Roberts tells us "...each member competes subtly to serve better food and wine than his five fellows." 

He also says, "Associations and societies such as the Bordeaux Club are the very acme of civilization." Hyperbole? Perhaps. (It says something that only Bordeaux is in scope, for the club, an historical fact that shows how much the world of wine has changed.)

While these stories offer their own unique pleasures, they also shed light on the history of Napa and the direction our local wine industry–spanning from low wine to high wine culture–chose to go. 

Napa-Bordeaux Connection

Napa went from jug wine coop for Gallo's Hearty Burgundy to wealthy wine enclave and boomtown, a la a mini-Medoc. The reason is connected to these influencers of the post War era. I call them the Classy Gents and you'll recognize them at once. 

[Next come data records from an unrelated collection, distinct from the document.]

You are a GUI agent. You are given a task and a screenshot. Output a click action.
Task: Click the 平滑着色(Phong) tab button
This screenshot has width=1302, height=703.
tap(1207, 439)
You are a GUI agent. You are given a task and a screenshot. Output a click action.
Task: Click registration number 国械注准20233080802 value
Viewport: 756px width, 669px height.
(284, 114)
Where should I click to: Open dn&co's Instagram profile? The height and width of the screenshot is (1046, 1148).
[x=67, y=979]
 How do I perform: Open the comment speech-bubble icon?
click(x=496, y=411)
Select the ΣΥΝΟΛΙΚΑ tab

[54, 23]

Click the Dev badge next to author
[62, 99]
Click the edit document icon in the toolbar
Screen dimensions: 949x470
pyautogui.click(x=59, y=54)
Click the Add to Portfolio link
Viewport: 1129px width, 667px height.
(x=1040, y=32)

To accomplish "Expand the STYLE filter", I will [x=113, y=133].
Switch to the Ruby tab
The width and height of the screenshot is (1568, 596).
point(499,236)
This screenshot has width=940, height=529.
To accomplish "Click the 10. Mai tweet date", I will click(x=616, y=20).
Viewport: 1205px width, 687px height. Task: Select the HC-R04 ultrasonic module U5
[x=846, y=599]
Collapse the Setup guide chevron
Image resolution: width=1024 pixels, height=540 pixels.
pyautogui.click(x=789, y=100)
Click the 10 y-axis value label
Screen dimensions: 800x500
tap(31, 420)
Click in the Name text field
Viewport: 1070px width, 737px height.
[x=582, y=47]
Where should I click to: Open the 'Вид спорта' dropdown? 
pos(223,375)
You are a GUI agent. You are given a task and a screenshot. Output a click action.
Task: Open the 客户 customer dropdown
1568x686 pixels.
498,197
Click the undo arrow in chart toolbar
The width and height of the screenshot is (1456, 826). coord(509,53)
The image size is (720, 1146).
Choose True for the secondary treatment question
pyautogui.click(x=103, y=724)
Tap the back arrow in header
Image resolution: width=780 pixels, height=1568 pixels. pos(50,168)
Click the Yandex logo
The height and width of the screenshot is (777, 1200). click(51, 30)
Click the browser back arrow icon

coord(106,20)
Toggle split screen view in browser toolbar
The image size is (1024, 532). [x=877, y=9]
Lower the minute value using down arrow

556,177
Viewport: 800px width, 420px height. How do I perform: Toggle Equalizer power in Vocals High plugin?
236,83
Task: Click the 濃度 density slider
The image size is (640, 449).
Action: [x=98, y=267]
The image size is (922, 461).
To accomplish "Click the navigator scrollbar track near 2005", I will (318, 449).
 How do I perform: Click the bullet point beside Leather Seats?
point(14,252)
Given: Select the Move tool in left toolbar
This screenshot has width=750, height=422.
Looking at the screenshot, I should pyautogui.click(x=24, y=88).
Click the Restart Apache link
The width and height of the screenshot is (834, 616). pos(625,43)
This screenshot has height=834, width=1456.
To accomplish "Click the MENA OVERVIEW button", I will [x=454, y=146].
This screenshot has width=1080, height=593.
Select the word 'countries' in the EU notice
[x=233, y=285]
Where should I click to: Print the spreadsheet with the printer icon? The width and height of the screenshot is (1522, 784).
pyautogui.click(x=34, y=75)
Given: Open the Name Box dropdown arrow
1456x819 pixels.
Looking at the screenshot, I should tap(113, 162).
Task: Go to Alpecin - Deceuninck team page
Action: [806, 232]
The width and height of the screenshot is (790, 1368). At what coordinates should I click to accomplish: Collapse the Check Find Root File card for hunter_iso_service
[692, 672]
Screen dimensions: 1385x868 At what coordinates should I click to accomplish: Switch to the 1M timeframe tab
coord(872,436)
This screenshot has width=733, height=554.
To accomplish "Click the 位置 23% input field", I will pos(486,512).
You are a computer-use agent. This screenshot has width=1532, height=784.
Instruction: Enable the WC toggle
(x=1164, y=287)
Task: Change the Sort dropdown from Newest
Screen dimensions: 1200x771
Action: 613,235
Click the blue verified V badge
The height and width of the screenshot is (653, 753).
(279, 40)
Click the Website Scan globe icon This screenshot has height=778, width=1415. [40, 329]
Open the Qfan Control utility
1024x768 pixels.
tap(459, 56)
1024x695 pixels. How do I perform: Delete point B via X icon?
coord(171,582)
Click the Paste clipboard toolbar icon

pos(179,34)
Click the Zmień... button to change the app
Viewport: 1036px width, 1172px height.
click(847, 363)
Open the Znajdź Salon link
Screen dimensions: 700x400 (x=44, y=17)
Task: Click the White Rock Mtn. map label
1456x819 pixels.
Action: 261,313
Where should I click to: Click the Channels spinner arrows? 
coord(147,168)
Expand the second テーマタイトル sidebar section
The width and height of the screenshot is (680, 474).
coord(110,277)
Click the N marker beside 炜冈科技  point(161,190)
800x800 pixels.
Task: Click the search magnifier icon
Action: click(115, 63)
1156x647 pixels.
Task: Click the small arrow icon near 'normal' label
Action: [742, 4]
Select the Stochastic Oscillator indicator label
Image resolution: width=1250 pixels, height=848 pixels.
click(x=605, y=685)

They're not Robert Mondavi, raised in an Italian immigrant family in Lodi, seeing the prices for Bordeaux wines. But after seeing Bordeaux's economic success, it's no wonder he led the Napa region to commercial and wine success by aping, mimicking and in some cases surpassing (or at least partnering with) the favorite wine of Classy Gents–Bordeaux First Growths–when he launched Opus One, a co-brand with a First Growth–Lafite. 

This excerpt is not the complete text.